Keith for my grandfather, Keith Monroe Lyons, refugee from the Iowa Soldiers’ Orphans Home, eventually a gas and water meter reader, but ultimately, the paterfamilias for our extended family as I grew up. He was a man of infinite kindness and humor, adored by myself and each of my five siblings. He is the subject of The Book of the Makar, and the lyric poem, For My Grandfather. I intend to write his life in more detail elsewhere. It smacks of the epic. With Lincoln, Keats and Shakespeare, he occupies my pantheon of heroes who came from nowhere, and in my life anyway, are now everywhere.
Johnson, having been sired by Thomas Riley Johnson, Jr. of Omaha, Nebraska, the son of a Sand Hills cowboy, refugee from the Omaha Home for Boys, and eventually a proud millwright and master of many skills. At the tender age of 17, he took for his bride my mother, Donna Lee Lyons. Afflicted by the long goodbye of Alzheimer’s, he is finally gone after a number of difficult years. But our lives are not about their ends. There is much to tell about this man, about the woman who led him through life, and who mourns for him now. Elsewhere.
I reside in Edmonds, Washington. I made all this stuff, Or rather, all this stuff is the consequence of me intersecting with my life. I have no hobbies. Only passions.
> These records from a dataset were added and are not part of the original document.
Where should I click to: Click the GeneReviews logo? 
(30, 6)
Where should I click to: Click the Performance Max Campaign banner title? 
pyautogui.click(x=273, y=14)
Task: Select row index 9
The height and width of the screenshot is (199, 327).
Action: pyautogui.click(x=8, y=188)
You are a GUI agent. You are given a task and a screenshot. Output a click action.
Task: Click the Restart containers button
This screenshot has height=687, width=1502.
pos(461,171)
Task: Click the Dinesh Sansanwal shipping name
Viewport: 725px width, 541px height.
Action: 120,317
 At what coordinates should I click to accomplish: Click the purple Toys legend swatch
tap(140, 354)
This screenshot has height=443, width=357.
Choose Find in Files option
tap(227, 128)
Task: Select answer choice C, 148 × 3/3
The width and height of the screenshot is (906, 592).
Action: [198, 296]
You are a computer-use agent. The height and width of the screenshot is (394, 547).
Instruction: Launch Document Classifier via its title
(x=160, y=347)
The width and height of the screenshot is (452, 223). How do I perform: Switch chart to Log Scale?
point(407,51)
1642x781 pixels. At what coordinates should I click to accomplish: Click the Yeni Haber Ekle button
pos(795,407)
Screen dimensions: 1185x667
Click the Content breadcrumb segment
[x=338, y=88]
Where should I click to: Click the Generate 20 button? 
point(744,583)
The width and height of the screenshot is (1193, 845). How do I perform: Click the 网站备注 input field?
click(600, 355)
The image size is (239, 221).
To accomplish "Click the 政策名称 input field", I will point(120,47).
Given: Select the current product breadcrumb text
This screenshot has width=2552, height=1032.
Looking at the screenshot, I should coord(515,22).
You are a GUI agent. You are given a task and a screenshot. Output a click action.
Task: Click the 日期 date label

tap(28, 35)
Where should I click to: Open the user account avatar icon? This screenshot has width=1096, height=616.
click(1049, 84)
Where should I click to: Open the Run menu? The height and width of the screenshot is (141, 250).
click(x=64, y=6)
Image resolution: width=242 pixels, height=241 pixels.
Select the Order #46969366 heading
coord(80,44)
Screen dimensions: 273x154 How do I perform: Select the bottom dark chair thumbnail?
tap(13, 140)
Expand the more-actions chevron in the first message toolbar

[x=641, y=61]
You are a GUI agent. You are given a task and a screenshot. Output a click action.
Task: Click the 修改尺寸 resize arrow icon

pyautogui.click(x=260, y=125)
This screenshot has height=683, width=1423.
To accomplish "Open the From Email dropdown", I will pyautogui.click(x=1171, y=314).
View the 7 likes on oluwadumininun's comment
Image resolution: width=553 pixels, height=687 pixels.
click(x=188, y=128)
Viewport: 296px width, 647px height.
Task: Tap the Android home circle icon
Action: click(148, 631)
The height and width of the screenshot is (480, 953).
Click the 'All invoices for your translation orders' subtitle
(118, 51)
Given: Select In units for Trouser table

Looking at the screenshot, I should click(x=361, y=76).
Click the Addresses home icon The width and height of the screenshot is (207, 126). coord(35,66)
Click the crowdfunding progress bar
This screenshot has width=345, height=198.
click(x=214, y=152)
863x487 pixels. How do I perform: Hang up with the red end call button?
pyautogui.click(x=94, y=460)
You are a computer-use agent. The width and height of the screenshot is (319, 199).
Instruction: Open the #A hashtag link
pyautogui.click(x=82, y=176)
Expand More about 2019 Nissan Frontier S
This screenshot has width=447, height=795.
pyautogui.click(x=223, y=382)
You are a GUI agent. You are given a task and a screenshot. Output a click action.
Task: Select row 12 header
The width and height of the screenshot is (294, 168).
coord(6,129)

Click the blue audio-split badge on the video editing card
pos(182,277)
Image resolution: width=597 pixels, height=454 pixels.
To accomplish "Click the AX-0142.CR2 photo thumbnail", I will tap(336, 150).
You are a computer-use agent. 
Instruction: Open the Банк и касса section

I am human enough to wish that some of the offerings on this site are agreeable to someone besides myself. However, as Blake said, The apple tree does not ask the beech how he shall grow . . .” This is how I have grown.
The Publishing Company Name – Louder Than a Lie
It is taken from the lyrics of a song, Bucks in the Bank. The song is more cynical than my habitual take on the world, a kind of Tom Lehrer homage. My publishing company – more appropriately styled an archive – hopes to take a contrasting point of view – most of the time.